EXERCISE DETAILS. Give back the whole listing exactly as written, leaving out each picture.

EXERCISE INPUTS.
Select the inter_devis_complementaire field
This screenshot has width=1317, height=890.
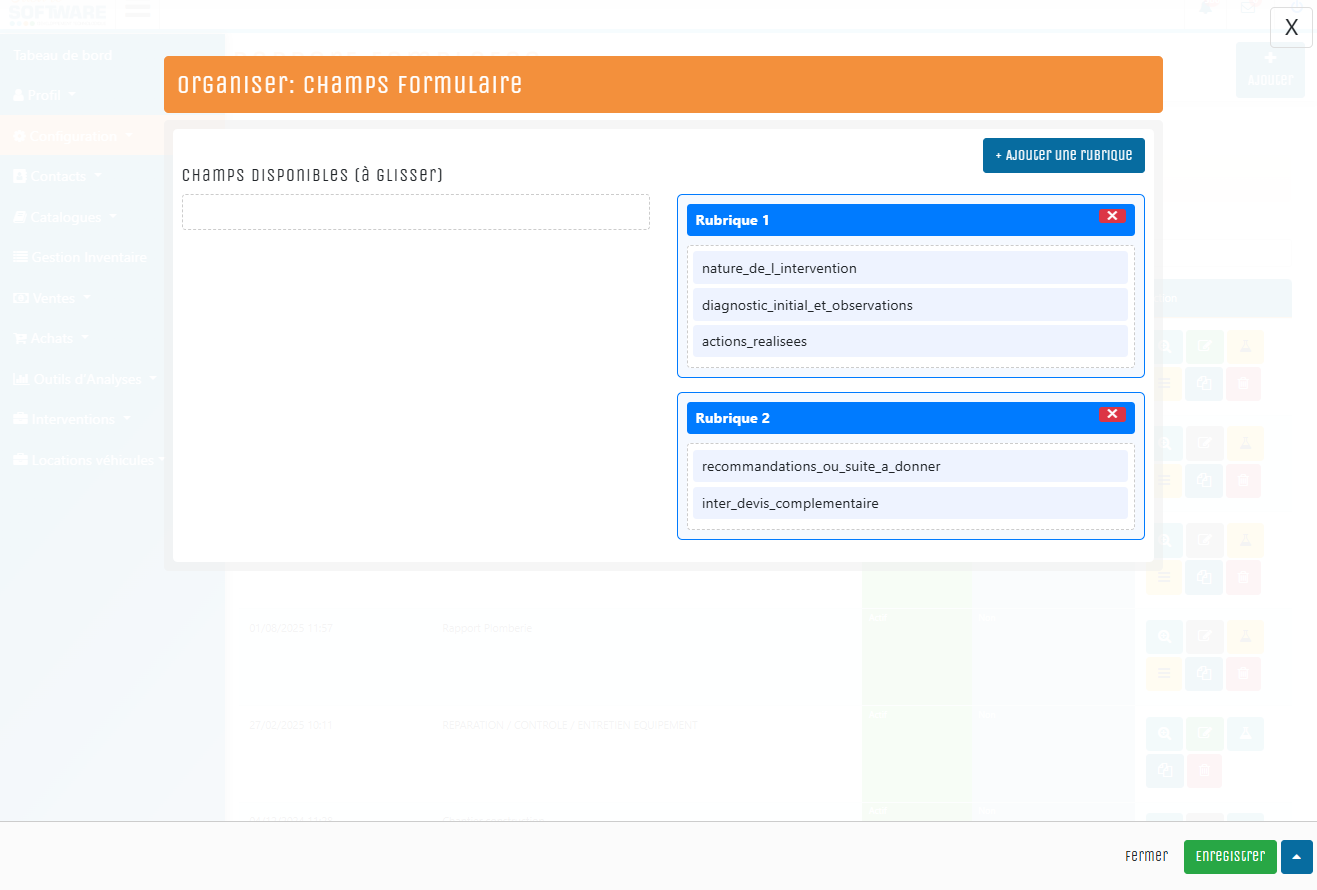point(909,503)
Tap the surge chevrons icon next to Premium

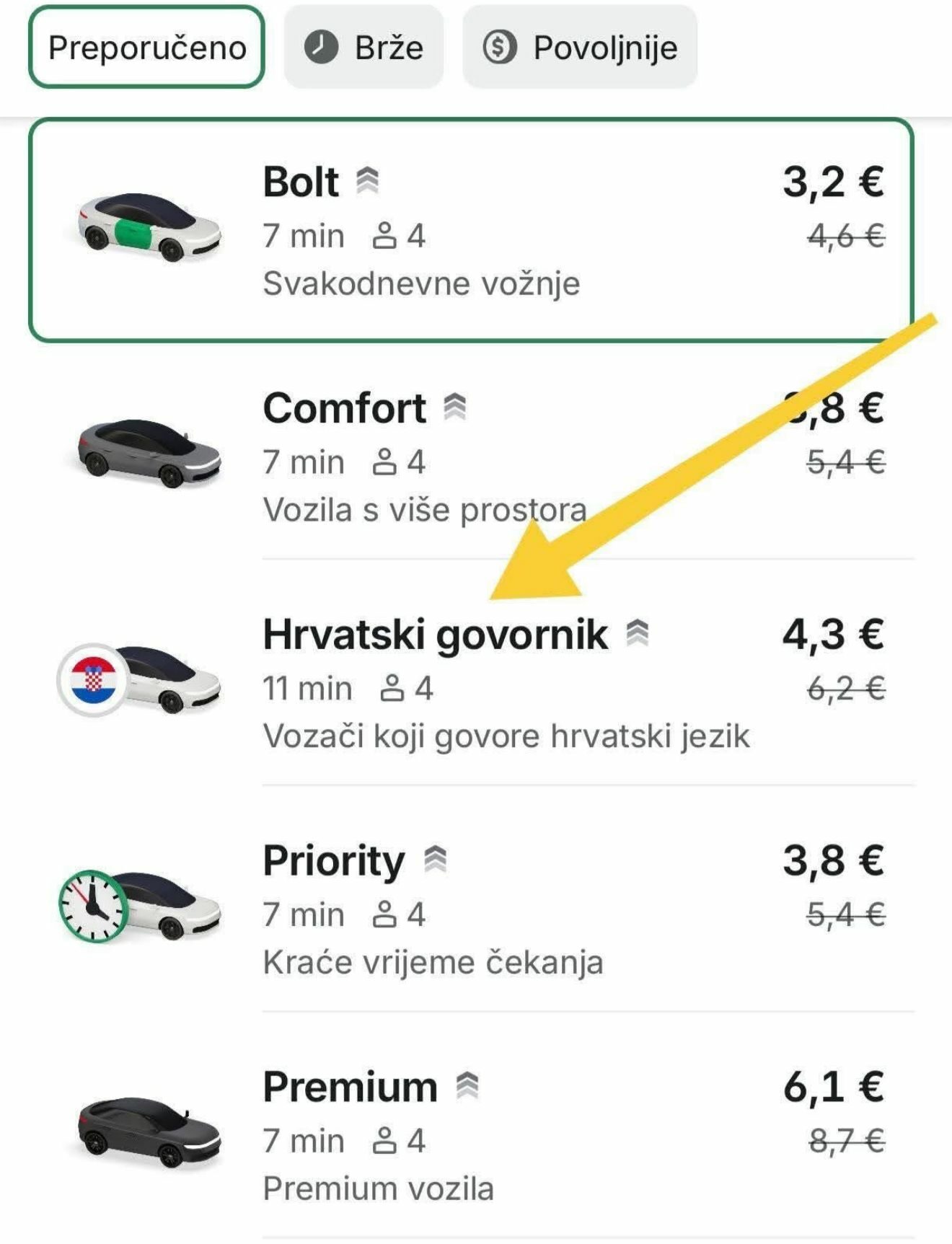click(467, 1085)
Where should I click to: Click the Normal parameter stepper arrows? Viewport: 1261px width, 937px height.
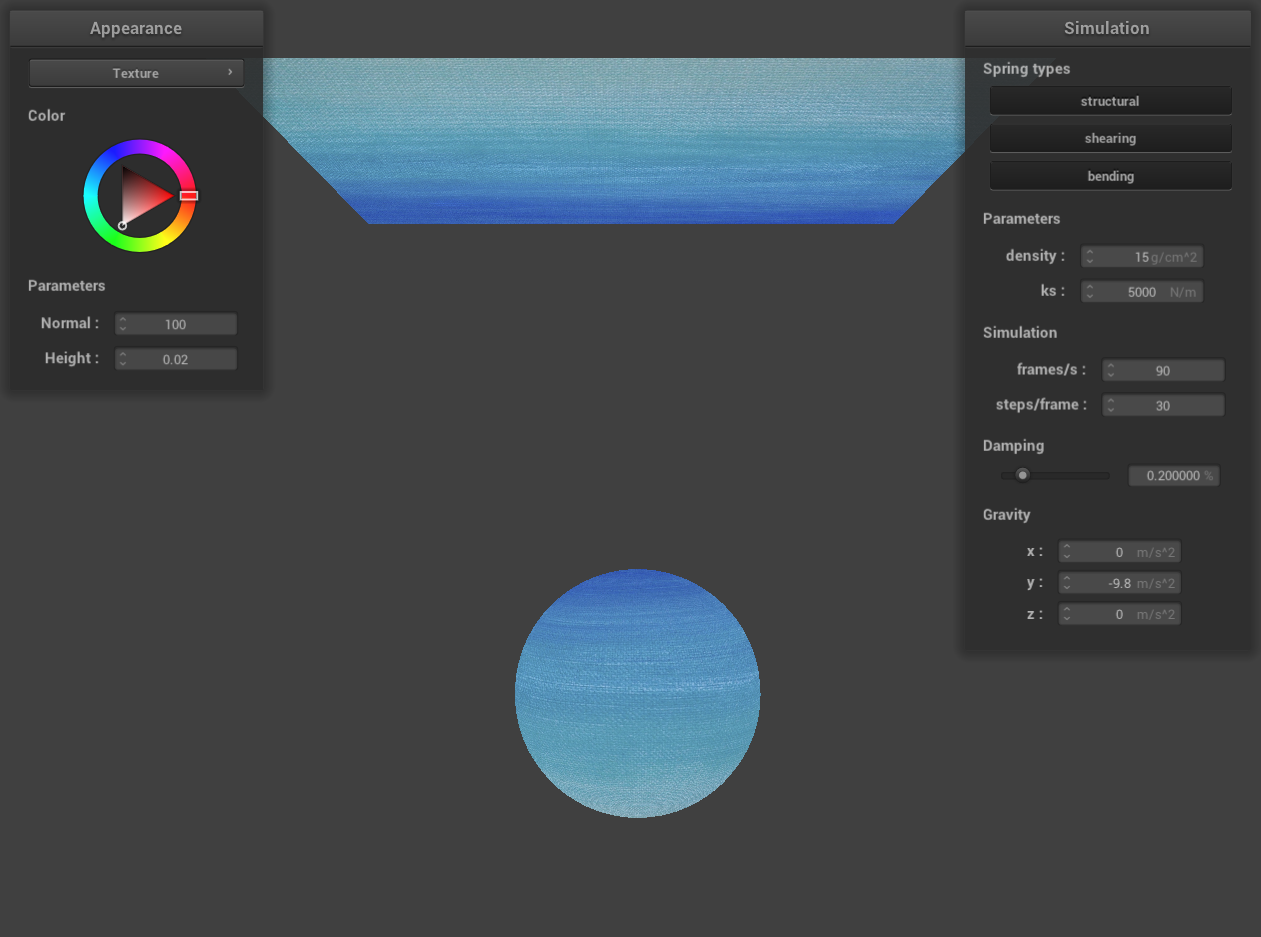123,324
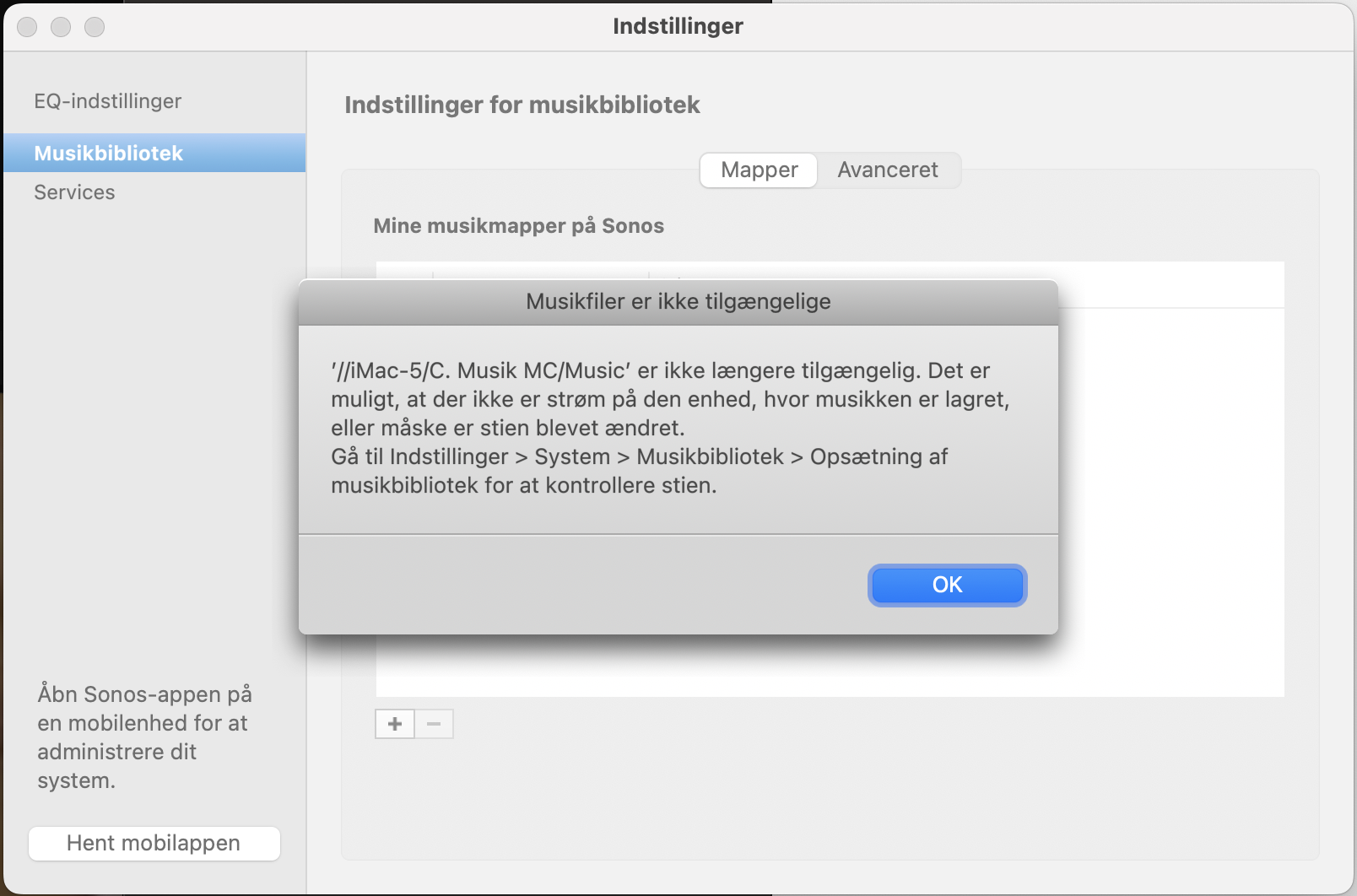This screenshot has width=1357, height=896.
Task: Click the dialog title Musikfiler er ikke tilgængelige
Action: pos(678,302)
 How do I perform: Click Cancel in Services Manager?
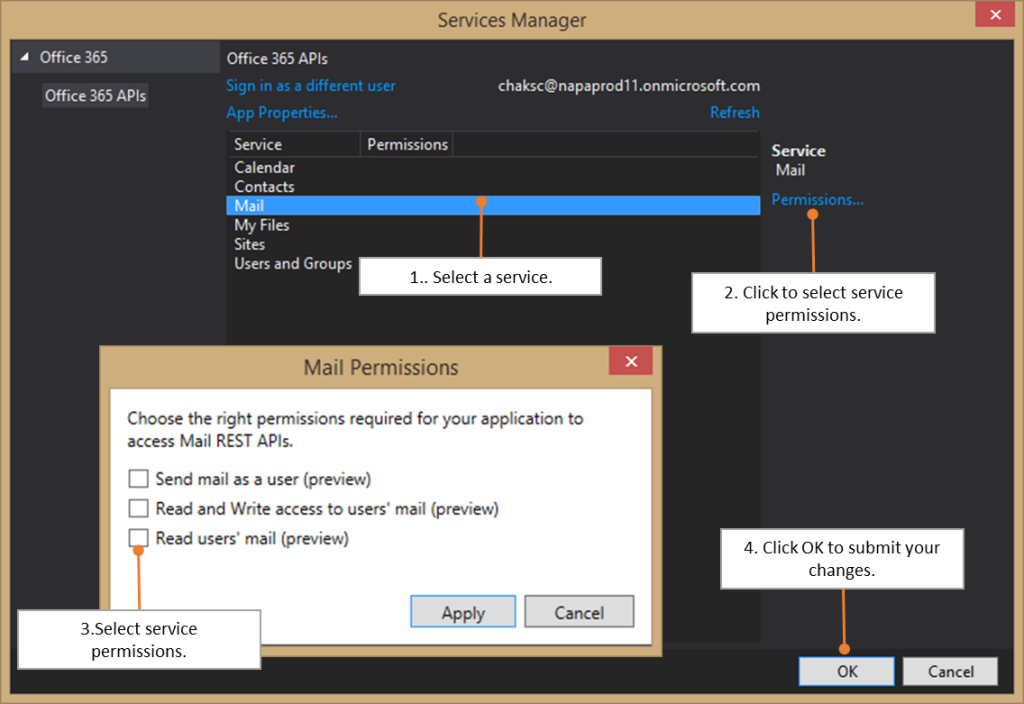click(x=950, y=671)
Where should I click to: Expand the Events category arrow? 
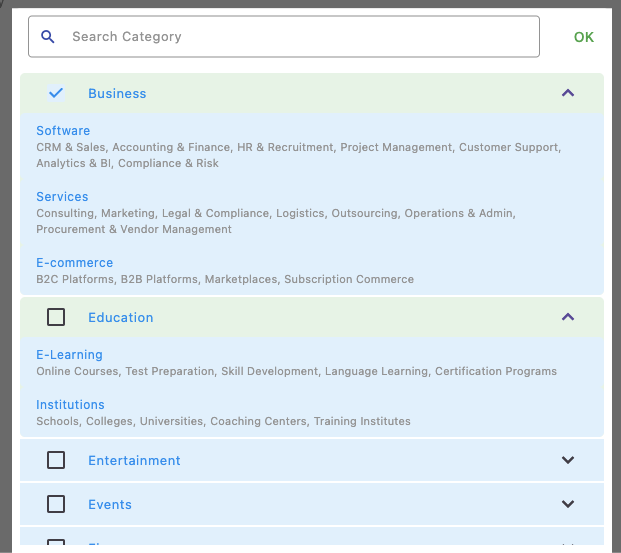click(x=568, y=504)
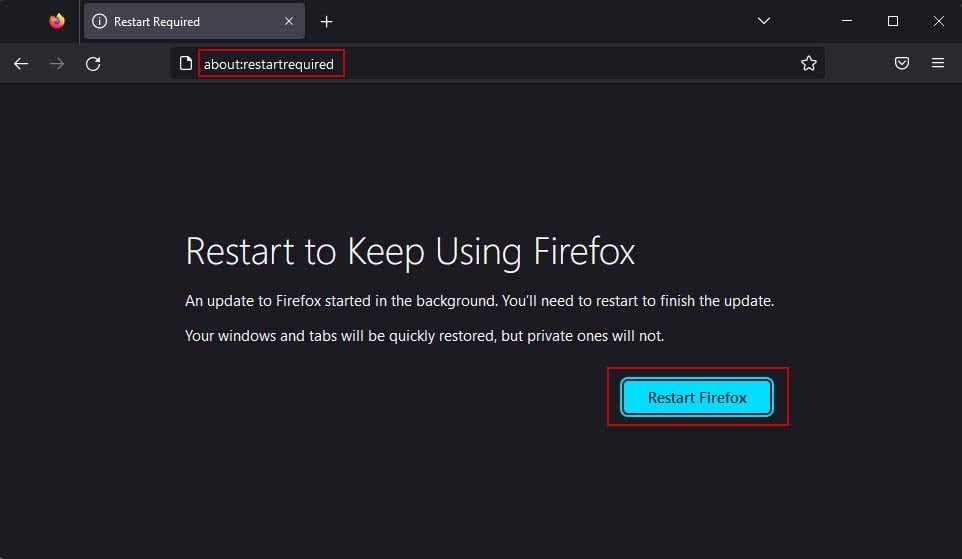Reload the current page
962x559 pixels.
coord(93,64)
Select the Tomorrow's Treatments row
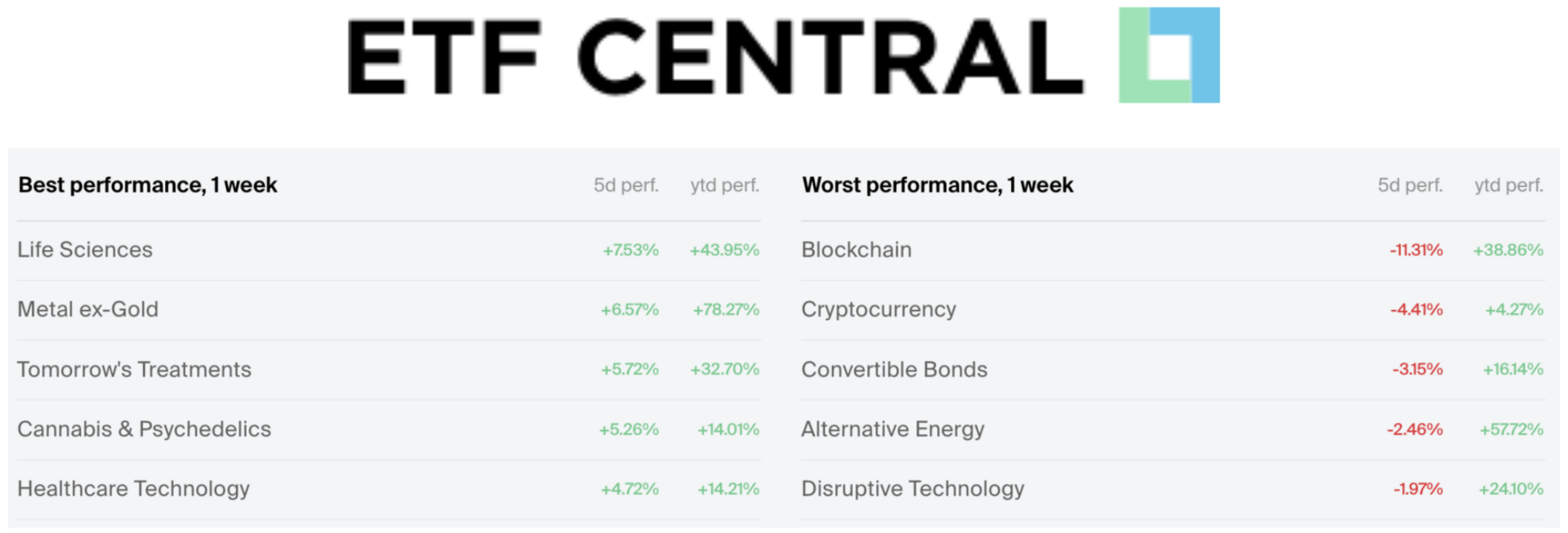 135,370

RESPONSE AREA.
Select the inter_devis_complementaire field
This screenshot has width=1317, height=890.
point(909,503)
Tap the surge chevrons icon next to Premium

click(467, 1085)
Where should I click to: Click the Normal parameter stepper arrows? Viewport: 1261px width, 937px height.
123,324
This screenshot has width=1357, height=896.
Task: Click the dialog title Musikfiler er ikke tilgængelige
Action: pos(678,302)
 How do I perform: Click Cancel in Services Manager?
click(x=950, y=671)
Where should I click to: Expand the Events category arrow? 
click(x=568, y=504)
Reload the current page
962x559 pixels.
coord(93,64)
Select the Tomorrow's Treatments row
 135,370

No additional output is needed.